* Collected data
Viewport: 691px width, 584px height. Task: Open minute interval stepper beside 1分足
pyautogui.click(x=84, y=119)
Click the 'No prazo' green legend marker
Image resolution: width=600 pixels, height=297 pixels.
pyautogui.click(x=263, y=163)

* * *

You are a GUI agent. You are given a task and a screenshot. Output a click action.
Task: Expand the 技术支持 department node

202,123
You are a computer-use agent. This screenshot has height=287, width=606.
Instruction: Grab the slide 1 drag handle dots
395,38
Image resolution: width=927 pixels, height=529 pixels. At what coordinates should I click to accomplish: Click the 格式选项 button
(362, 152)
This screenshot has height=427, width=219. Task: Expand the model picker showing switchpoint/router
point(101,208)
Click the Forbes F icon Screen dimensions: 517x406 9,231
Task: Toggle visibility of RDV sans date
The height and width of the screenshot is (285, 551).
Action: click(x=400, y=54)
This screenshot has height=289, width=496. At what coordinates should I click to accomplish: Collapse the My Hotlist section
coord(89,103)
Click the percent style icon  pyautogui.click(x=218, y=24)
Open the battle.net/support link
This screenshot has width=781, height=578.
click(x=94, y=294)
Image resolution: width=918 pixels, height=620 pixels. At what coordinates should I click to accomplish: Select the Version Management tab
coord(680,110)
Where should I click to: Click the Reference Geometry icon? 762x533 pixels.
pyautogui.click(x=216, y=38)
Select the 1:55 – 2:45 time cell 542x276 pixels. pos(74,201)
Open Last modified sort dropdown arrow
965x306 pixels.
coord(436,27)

---

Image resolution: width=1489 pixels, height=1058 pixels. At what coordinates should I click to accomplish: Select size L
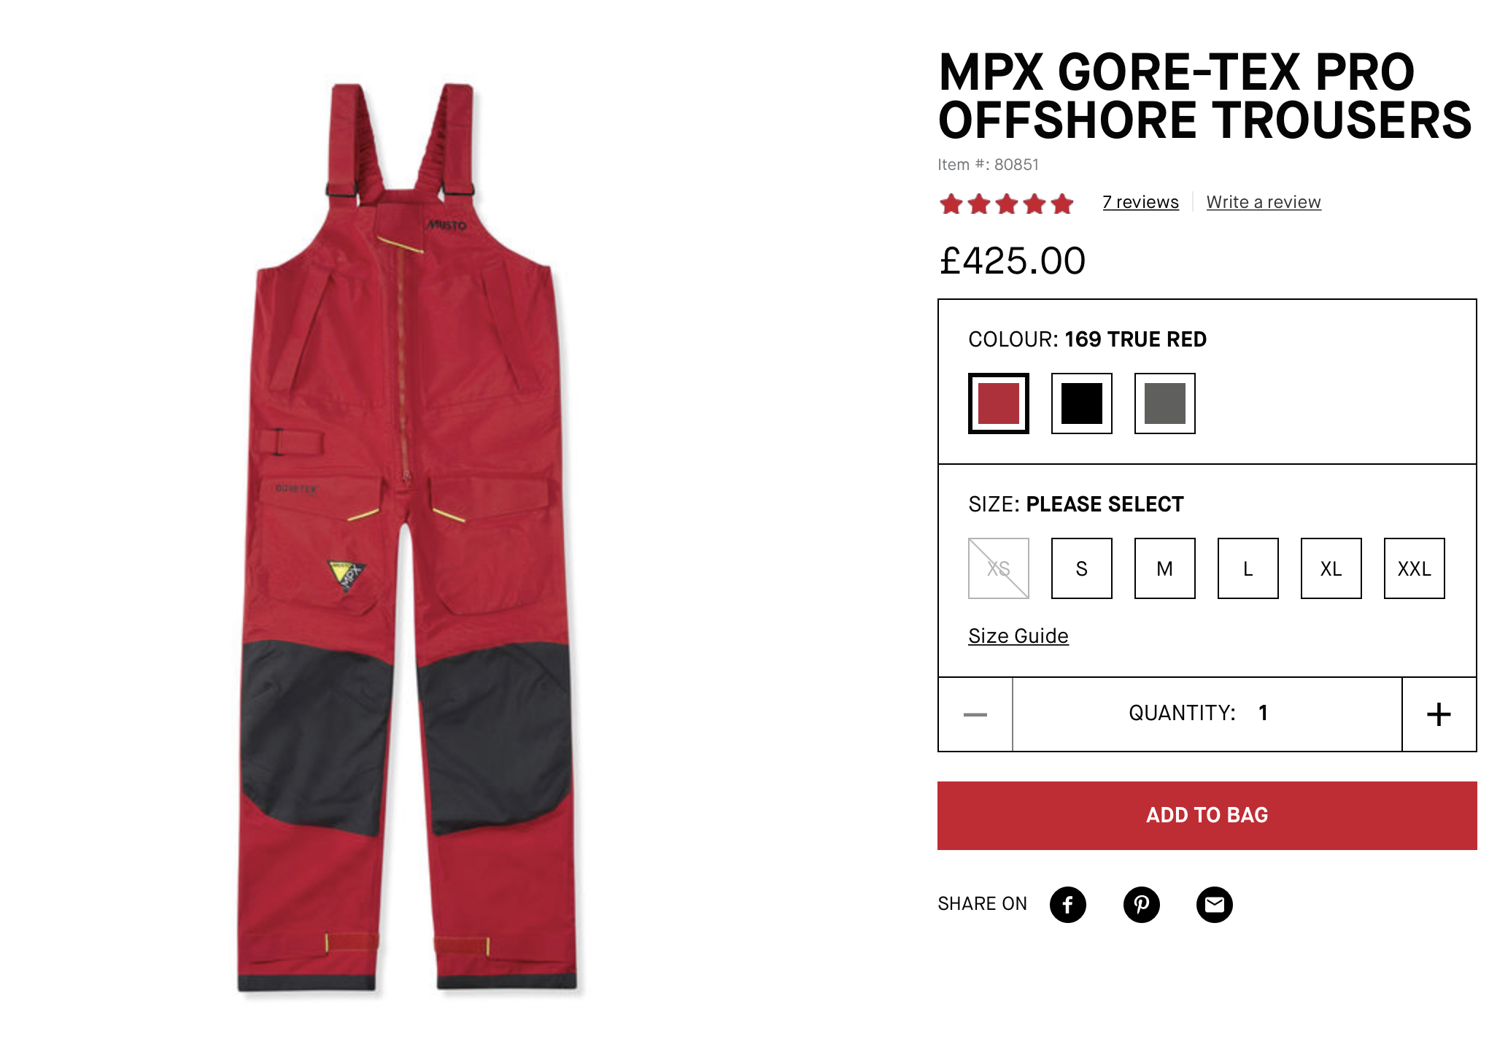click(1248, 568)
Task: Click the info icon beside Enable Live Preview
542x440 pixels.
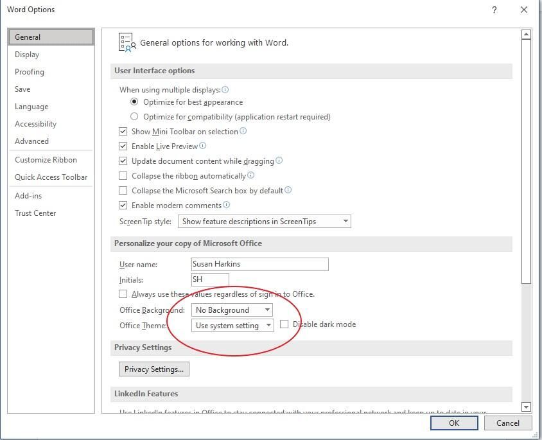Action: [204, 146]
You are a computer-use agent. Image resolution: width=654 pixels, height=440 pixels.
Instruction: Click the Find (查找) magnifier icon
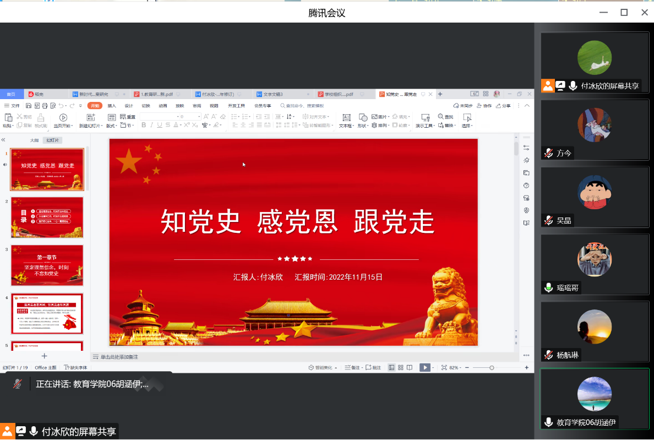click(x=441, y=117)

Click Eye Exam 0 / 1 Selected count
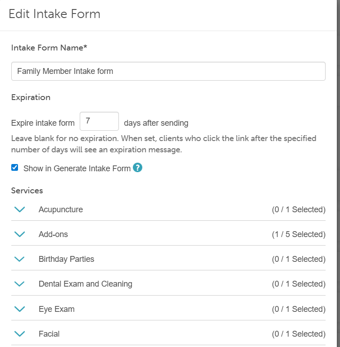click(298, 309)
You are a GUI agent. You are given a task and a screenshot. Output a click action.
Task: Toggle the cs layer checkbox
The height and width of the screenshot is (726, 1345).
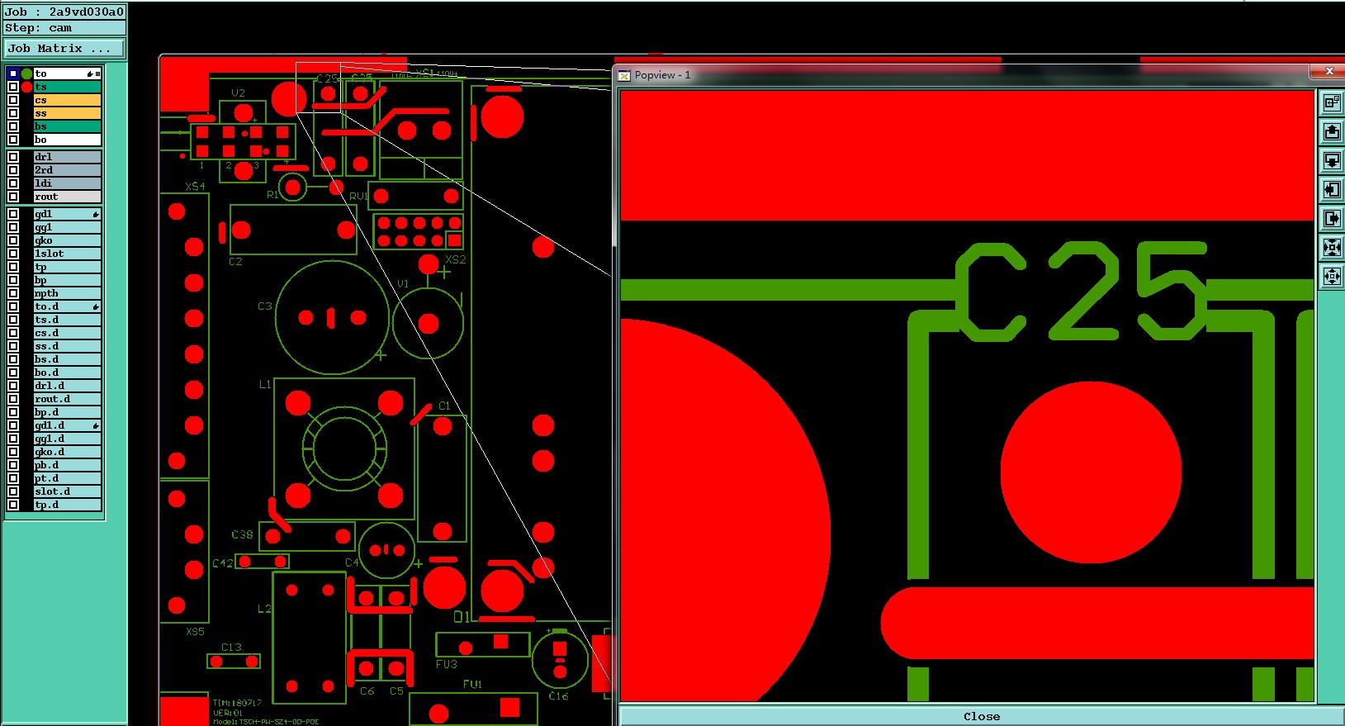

* Task requirements
Within the entries above, work out how many lines contain the word "computer". The number alone is the answer.

* Solution below
2